Москва была темна, просторна и тревожна. Только недавно диктор возвестил: «Граждане, угроза воздушного нападения миновала». Мы стояли в темноте Охотного ряда, вглядываясь в невидимую улицу Горького.
— Когда снова откроются театры, надо будет начать с чего-нибудь шумного, веселого, чтобы люди встряхнулись. Довольно этого мрака! У меня от синих лампочек начинается радикулит, — кивнул Михоэлс в сторону вестибюля гостиницы и, взявшись рукой за поясницу и изображая, что у него именно от синего света начался радикулит, он простился и заковылял в сторону входа в гостиницу.
Я вспомнил это ночное прощание с Михоэлсом и его слова о шумном, веселом спектакле, попав в 1945 году на удивительный по краскам, движению, ритму и режиссерским находкам спектакль «Фрейлехс», поставленный Михоэлсом.
Как это свойственно многим большим драматическим актерам, Михоэлс был чрезвычайно отзывчив на юмор. Юмор он ощущал органически. Во время войны, в Ташкенте, он с Алексеем Толстым, тоже человеком артистическим и необыкновенно чувствовавшим юмор, разыграли на вечере в пользу эвакуированных детей какую-то придуманную Толстым сцену, в которой оба исполняли роль плотников. Вся задача заключалась в том, что оба плотника без слов принимались заколачивать гвозди в самые неподходящие по ходу действия моменты, заглушая других исполнителей. Сохранилась фотография, на которой Михоэлс и Толстой сняты в картузах и косоворотках, и те, кому привелось увидеть эту сцену, говорили, что Михоэлс изображал русского плотника так, словно всю жизнь только и плотничал.
С Михоэлсом сердечно дружили и Алексей Толстой и автор мемуаров «50 лет в строю» А. А. Игнатьев. Я вспоминаю, как искренне горевал Игнатьев, когда у него исчезла как-то самопишущая ручка, подаренная ему Михоэлсом.

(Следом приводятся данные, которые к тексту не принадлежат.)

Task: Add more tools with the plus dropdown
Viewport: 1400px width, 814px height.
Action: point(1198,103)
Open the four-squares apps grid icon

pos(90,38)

— Я так любил этого человека, и мне так дорого все связанное с ним... это человек неповторимый, — сказал Игнатьев. — И чистый он был человек, такой чистый.
И много раз впоследствии, вспоминая о Михоэлсе, он грустно задумывался, как бы перечитывая одну из самых глубоких страниц в своей жизни.
Михоэлс дружил далеко не со всеми и меньше всего был склонен к тому необязательному приятельству, какое часто бывает в актерском быту. Но если он любил человека, то любил его глубоко, можно сказать, по-отечески.